The group buying industry sprang to life with very little warning. Groupon began a trend and soon everyone wanted a piece of the action. This phenomenon has been popular in emerging market countries such as South Africa where it began with Wicount in 2010. By January 2011, big names like Groupon and Bidorbuy had bought out smaller South African sites like UbuntuDeal and with a very low barrier to entry, the market exploded.

It would seem that it is an industry to have a look at, especially for an entrepreneur; perhaps you can start your own group buying site?

After all, you can buy a domain, a WordPress theme and get a site up for less than US$150 nowadays (the entire process is described here).

If even 100 people buy a US$10 deal on your site, your fee could be as high as US$500 and you’ve already made a profit, or have you? It’s little calculations like this that have made people jump up to catch some of the action — but is it all that easy? The answer is no, and here’s why.

1. You will actually need a large amount of cash to start a successful group buying site
To get those 100 people buying your deals, you will need a database of happy customers, something that doesn’t come easily. Using email databases won’t work — you’ll end up on spam lists.

Currently there are two group buying sites on the South African hall of shame.

To get real, dedicated and repeat buyers on any eCommerce website, you need a strong online (and some would argue offline) presence. You’ll need staff who can do the sales, add the content, do design and development work, and the list goes on and on.

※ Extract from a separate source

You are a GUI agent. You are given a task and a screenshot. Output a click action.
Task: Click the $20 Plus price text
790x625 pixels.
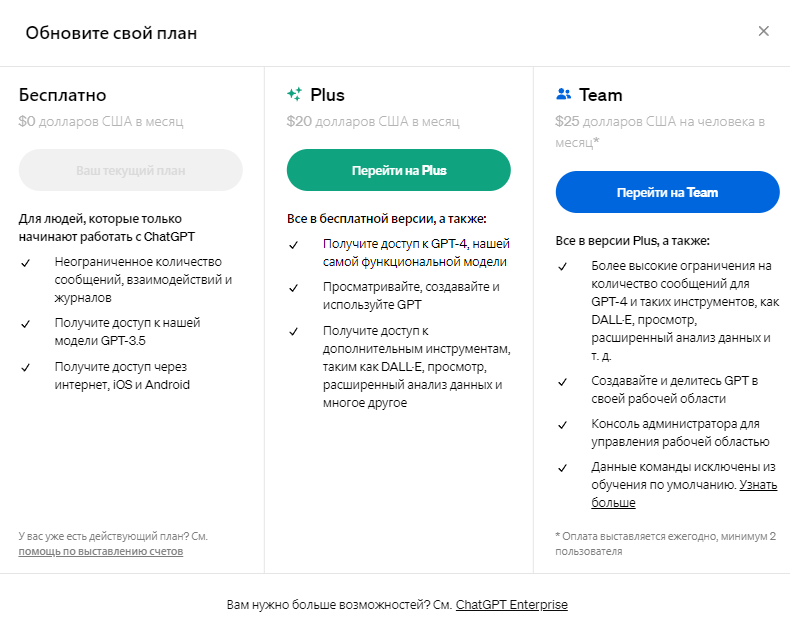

2. Deals are not very easy to bring in
To have those deals on your site, you’re going to have to make a lot of calls and meet a lot of businesses. For really good deals with larger companies, things take time and you’ll need to have a sales force of numerous consultants based in various cities to really become a top player in the market.

3. Customers and clients are a service responsibility
For some reason, the group buying industry has been plagued with complaints (check HelloPeter right now and surprise yourself) from customers as well as clients.


If businesses are offering the deals that are the life-blood of your website, and hard-earned customers are paying you their money, why wouldn’t service be on the very top of your list of priorities? Nevertheless, this takes time, more money and a lot of patience, especially since many are still mvery cautious online buyers.

All of a sudden that easy deal with 100 buyers is a lot further off than you thought, and the idea of running a group buying site is a little less attractive. Over the next few months until the end of 2011, we’ll see the market even out and the main players remain to form a neat online industry that didn’t exist even two years ago.